SET PROBLEM:
Find every line in the records below that contains the string "screenshot" and copy each of those lines. Case counts.

WORKING DATA:

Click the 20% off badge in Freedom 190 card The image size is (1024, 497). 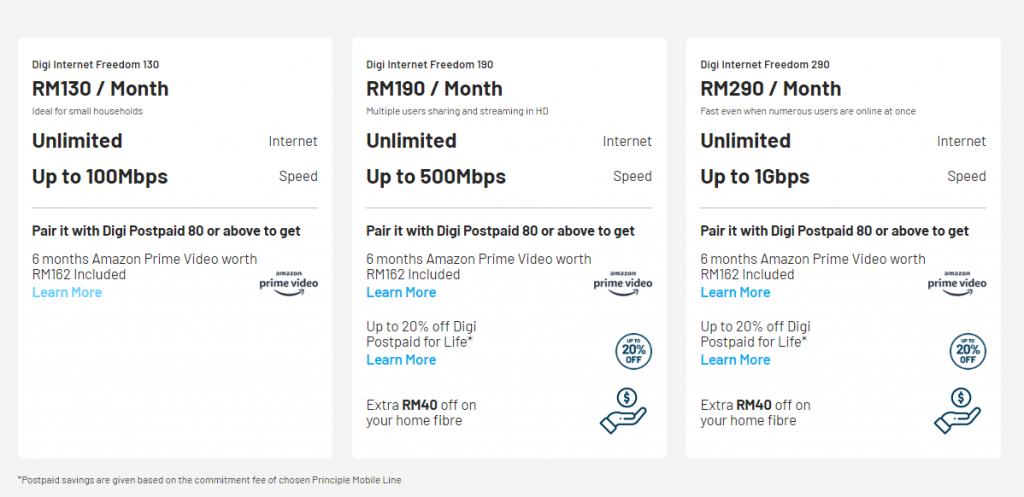[x=632, y=350]
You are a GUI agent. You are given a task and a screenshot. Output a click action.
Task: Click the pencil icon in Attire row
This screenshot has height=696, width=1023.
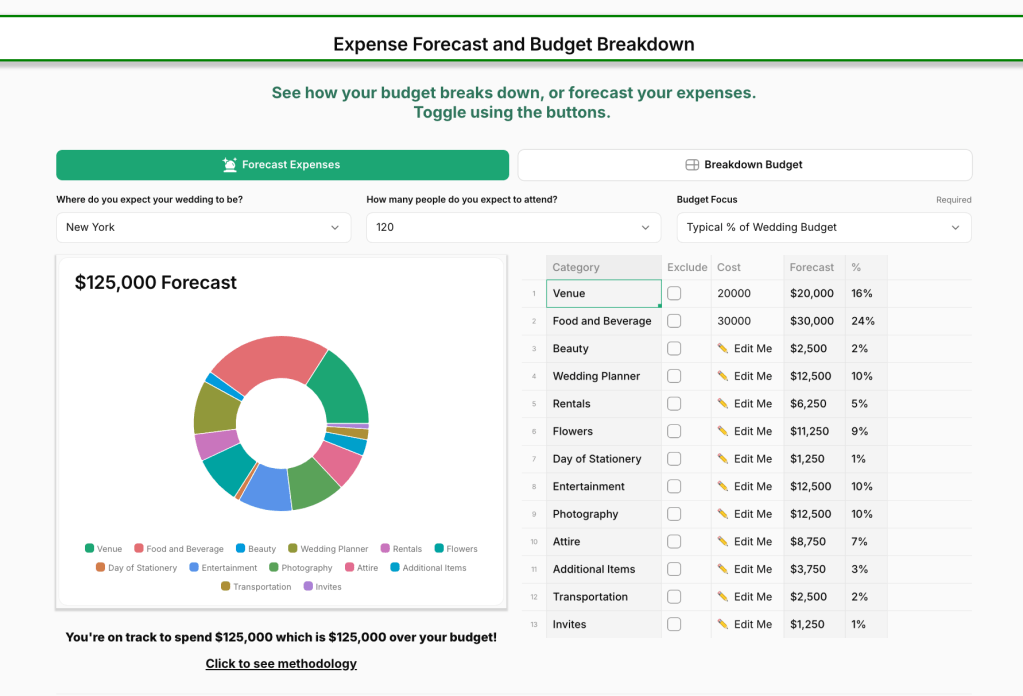coord(723,542)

RESPONSE:
You are a GUI agent. You are given a task and a screenshot. Output a click action.
This screenshot has height=696, width=1023.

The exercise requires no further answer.